Your instructions:
Word for word, copy the records that follow.

Data provided:
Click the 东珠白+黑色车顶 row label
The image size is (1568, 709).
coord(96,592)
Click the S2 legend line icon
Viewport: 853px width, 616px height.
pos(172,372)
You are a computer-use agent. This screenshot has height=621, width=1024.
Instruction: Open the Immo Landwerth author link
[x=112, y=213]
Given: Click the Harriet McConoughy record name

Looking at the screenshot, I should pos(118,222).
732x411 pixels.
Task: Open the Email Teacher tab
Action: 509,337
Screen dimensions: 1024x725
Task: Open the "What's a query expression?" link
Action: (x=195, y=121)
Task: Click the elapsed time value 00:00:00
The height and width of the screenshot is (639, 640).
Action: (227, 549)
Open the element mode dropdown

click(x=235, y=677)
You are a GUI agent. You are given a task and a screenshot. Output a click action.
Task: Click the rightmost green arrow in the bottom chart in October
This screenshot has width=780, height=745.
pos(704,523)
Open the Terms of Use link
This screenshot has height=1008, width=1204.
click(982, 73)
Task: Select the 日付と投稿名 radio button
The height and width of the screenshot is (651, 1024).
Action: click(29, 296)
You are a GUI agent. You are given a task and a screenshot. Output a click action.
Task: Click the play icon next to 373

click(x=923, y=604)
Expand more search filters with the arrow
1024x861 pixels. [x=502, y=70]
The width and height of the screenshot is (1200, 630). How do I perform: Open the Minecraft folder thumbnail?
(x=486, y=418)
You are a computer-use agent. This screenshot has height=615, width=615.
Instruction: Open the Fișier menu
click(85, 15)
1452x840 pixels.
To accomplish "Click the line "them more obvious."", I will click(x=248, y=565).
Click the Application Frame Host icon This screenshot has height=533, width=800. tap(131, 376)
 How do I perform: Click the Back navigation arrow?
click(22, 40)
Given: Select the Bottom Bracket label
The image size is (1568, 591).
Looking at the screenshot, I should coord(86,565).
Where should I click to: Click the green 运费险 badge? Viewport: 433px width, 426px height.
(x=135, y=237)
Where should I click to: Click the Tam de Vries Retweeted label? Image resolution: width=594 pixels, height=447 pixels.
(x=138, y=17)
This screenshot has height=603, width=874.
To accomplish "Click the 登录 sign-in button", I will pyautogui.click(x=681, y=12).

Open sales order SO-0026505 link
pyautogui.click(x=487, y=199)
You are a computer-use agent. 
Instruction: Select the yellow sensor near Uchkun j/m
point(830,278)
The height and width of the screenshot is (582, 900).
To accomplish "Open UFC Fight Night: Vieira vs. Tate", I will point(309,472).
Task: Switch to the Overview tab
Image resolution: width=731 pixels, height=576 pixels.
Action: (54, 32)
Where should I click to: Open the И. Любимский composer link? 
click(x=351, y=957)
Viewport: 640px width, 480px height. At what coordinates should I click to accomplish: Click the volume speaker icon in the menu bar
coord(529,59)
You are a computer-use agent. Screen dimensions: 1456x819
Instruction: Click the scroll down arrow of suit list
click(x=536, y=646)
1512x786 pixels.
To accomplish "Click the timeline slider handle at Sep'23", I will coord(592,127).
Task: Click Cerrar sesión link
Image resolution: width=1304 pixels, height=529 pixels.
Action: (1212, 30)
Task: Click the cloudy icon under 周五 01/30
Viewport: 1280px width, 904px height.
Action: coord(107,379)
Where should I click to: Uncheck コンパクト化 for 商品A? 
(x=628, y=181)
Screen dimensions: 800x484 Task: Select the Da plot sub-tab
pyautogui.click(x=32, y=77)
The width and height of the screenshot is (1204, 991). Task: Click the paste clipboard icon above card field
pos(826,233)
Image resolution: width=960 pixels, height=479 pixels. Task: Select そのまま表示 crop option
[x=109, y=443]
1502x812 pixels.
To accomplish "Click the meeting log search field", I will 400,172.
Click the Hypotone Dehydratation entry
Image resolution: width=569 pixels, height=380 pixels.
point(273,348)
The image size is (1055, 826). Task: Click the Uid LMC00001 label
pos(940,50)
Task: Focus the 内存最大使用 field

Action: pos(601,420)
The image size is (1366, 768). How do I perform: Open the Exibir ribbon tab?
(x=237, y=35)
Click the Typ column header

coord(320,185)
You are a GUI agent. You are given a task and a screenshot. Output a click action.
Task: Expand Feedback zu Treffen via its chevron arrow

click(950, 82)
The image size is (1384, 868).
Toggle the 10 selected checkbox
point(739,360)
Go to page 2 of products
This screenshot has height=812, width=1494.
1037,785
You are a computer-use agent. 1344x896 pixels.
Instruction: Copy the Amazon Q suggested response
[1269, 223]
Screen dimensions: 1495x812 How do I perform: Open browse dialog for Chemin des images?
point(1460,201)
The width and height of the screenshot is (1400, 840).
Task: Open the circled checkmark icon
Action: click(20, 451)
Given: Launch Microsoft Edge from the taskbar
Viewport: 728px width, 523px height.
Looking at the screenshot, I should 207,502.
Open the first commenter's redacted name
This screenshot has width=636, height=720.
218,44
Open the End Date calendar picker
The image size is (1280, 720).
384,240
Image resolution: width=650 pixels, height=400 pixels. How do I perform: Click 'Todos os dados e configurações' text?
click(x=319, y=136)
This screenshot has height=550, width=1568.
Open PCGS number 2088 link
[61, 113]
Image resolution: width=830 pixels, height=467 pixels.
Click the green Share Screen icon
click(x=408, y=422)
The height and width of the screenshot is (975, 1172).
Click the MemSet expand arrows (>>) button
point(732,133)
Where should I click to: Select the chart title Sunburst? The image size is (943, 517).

Task solution:
Click the 东珠白+黑色车顶 row label
The image size is (1568, 709).
coord(96,592)
Click the S2 legend line icon
Viewport: 853px width, 616px height.
pos(172,372)
You are a computer-use agent. This screenshot has height=621, width=1024.
Instruction: Open the Immo Landwerth author link
[x=112, y=213]
Given: Click the Harriet McConoughy record name

Looking at the screenshot, I should pos(118,222).
732x411 pixels.
Task: Open the Email Teacher tab
Action: 509,337
Screen dimensions: 1024x725
Task: Open the "What's a query expression?" link
Action: (x=195, y=121)
Task: Click the elapsed time value 00:00:00
The height and width of the screenshot is (639, 640).
Action: (227, 549)
Open the element mode dropdown

click(x=235, y=677)
You are a GUI agent. You are given a task and a screenshot. Output a click action.
Task: Click the rightmost green arrow in the bottom chart in October
This screenshot has width=780, height=745.
pos(704,523)
Open the Terms of Use link
This screenshot has height=1008, width=1204.
click(982, 73)
Task: Select the 日付と投稿名 radio button
The height and width of the screenshot is (651, 1024).
Action: click(29, 296)
You are a GUI agent. You are given a task and a screenshot. Output a click action.
Task: Click the play icon next to 373

click(x=923, y=604)
Expand more search filters with the arrow
1024x861 pixels. [x=502, y=70]
The width and height of the screenshot is (1200, 630). How do I perform: Open the Minecraft folder thumbnail?
(x=486, y=418)
You are a computer-use agent. This screenshot has height=615, width=615.
Instruction: Open the Fișier menu
click(85, 15)
1452x840 pixels.
To accomplish "Click the line "them more obvious."", I will click(x=248, y=565).
Click the Application Frame Host icon This screenshot has height=533, width=800. tap(131, 376)
 How do I perform: Click the Back navigation arrow?
click(22, 40)
Given: Select the Bottom Bracket label
The image size is (1568, 591).
Looking at the screenshot, I should coord(86,565).
Where should I click to: Click the green 运费险 badge? Viewport: 433px width, 426px height.
(x=135, y=237)
Where should I click to: Click the Tam de Vries Retweeted label? Image resolution: width=594 pixels, height=447 pixels.
(x=138, y=17)
This screenshot has height=603, width=874.
To accomplish "Click the 登录 sign-in button", I will pyautogui.click(x=681, y=12).

Open sales order SO-0026505 link
pyautogui.click(x=487, y=199)
You are a computer-use agent. 
Instruction: Select the yellow sensor near Uchkun j/m
point(830,278)
The height and width of the screenshot is (582, 900).
To accomplish "Open UFC Fight Night: Vieira vs. Tate", I will point(309,472).
Task: Switch to the Overview tab
Image resolution: width=731 pixels, height=576 pixels.
Action: (54, 32)
Where should I click to: Open the И. Любимский composer link? 
click(x=351, y=957)
Viewport: 640px width, 480px height. At what coordinates should I click to accomplish: Click the volume speaker icon in the menu bar
coord(529,59)
You are a computer-use agent. Screen dimensions: 1456x819
Instruction: Click the scroll down arrow of suit list
click(x=536, y=646)
1512x786 pixels.
To accomplish "Click the timeline slider handle at Sep'23", I will coord(592,127).
Task: Click Cerrar sesión link
Image resolution: width=1304 pixels, height=529 pixels.
Action: (1212, 30)
Task: Click the cloudy icon under 周五 01/30
Viewport: 1280px width, 904px height.
Action: coord(107,379)
Where should I click to: Uncheck コンパクト化 for 商品A? 
(x=628, y=181)
Screen dimensions: 800x484 Task: Select the Da plot sub-tab
pyautogui.click(x=32, y=77)
The width and height of the screenshot is (1204, 991). Task: Click the paste clipboard icon above card field
pos(826,233)
Image resolution: width=960 pixels, height=479 pixels. Task: Select そのまま表示 crop option
[x=109, y=443]
1502x812 pixels.
To accomplish "Click the meeting log search field", I will 400,172.
Click the Hypotone Dehydratation entry
Image resolution: width=569 pixels, height=380 pixels.
point(273,348)
The image size is (1055, 826). Task: Click the Uid LMC00001 label
pos(940,50)
Task: Focus the 内存最大使用 field

Action: pos(601,420)
The image size is (1366, 768). How do I perform: Open the Exibir ribbon tab?
(x=237, y=35)
Click the Typ column header

coord(320,185)
You are a GUI agent. You are given a task and a screenshot. Output a click action.
Task: Expand Feedback zu Treffen via its chevron arrow

click(950, 82)
The image size is (1384, 868).
Toggle the 10 selected checkbox
point(739,360)
Go to page 2 of products
This screenshot has height=812, width=1494.
1037,785
You are a computer-use agent. 1344x896 pixels.
Instruction: Copy the Amazon Q suggested response
[1269, 223]
Screen dimensions: 1495x812 How do I perform: Open browse dialog for Chemin des images?
point(1460,201)
The width and height of the screenshot is (1400, 840).
Task: Open the circled checkmark icon
Action: click(20, 451)
Given: Launch Microsoft Edge from the taskbar
Viewport: 728px width, 523px height.
Looking at the screenshot, I should 207,502.
Open the first commenter's redacted name
This screenshot has width=636, height=720.
218,44
Open the End Date calendar picker
The image size is (1280, 720).
384,240
Image resolution: width=650 pixels, height=400 pixels. How do I perform: Click 'Todos os dados e configurações' text?
click(x=319, y=136)
This screenshot has height=550, width=1568.
Open PCGS number 2088 link
[61, 113]
Image resolution: width=830 pixels, height=467 pixels.
Click the green Share Screen icon
click(x=408, y=422)
The height and width of the screenshot is (975, 1172).
Click the MemSet expand arrows (>>) button
point(732,133)
Where should I click to: Select the chart title Sunburst? The image size is (943, 517).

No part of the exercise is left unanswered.